— START OF Extracted material —
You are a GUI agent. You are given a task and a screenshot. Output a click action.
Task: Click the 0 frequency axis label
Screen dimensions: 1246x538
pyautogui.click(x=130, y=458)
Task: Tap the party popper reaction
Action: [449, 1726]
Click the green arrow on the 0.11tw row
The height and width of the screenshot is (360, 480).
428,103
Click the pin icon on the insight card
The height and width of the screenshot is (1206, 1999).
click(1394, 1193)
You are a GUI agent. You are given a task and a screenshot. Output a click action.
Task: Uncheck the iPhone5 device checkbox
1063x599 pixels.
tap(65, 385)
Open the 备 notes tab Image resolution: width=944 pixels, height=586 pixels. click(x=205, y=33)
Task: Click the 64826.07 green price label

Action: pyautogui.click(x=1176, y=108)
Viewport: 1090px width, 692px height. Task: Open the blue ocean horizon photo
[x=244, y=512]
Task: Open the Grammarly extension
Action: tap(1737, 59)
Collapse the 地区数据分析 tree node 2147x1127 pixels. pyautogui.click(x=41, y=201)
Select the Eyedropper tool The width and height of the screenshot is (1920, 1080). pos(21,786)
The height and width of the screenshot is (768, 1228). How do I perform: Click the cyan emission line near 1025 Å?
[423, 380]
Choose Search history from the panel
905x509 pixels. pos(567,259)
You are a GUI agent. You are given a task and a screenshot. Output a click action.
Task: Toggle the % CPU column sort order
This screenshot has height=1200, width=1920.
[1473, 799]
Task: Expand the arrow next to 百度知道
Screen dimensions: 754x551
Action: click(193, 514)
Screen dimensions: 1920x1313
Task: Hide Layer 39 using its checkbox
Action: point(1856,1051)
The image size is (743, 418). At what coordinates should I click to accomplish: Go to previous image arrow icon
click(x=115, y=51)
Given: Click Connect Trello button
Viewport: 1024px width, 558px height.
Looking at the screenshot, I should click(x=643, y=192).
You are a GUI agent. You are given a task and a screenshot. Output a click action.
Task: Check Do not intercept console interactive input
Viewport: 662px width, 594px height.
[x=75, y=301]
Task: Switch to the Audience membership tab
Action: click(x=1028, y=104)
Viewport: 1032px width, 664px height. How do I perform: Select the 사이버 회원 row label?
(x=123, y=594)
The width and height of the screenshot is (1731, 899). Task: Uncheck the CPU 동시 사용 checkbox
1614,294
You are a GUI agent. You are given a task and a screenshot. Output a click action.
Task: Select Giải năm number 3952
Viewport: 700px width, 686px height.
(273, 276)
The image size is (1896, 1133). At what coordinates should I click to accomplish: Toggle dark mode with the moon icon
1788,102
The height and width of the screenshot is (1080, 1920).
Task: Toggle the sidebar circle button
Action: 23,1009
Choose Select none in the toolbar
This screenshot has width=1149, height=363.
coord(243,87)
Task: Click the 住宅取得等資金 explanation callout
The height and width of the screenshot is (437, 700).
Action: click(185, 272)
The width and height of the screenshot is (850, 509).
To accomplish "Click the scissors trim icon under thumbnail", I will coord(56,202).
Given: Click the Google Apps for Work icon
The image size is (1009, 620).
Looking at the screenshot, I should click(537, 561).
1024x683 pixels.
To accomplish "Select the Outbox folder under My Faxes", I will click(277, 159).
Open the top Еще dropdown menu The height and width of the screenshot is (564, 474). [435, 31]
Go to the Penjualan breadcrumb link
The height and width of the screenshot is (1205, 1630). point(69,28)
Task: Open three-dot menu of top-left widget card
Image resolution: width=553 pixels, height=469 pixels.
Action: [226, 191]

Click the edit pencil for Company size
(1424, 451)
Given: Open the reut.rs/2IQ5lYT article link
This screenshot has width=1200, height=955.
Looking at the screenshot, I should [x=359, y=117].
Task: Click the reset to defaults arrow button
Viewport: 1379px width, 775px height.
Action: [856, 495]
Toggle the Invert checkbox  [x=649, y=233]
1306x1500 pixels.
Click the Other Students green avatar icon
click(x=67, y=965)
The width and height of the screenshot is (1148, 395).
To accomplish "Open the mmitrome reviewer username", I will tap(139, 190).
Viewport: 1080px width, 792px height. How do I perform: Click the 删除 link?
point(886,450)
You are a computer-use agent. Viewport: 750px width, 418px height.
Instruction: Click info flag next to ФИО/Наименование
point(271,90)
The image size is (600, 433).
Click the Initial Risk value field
— END OF Extracted material —
# Your goal:
Copy out the lines of the material above, starting with the line containing "Choose Search history from the panel" and continuing through the line containing "click(x=115, y=51)", with both of those lines included.

# Finished answer:
Choose Search history from the panel
905x509 pixels. pos(567,259)
You are a GUI agent. You are given a task and a screenshot. Output a click action.
Task: Toggle the % CPU column sort order
This screenshot has height=1200, width=1920.
[1473, 799]
Task: Expand the arrow next to 百度知道
Screen dimensions: 754x551
Action: click(193, 514)
Screen dimensions: 1920x1313
Task: Hide Layer 39 using its checkbox
Action: point(1856,1051)
The image size is (743, 418). At what coordinates should I click to accomplish: Go to previous image arrow icon
click(x=115, y=51)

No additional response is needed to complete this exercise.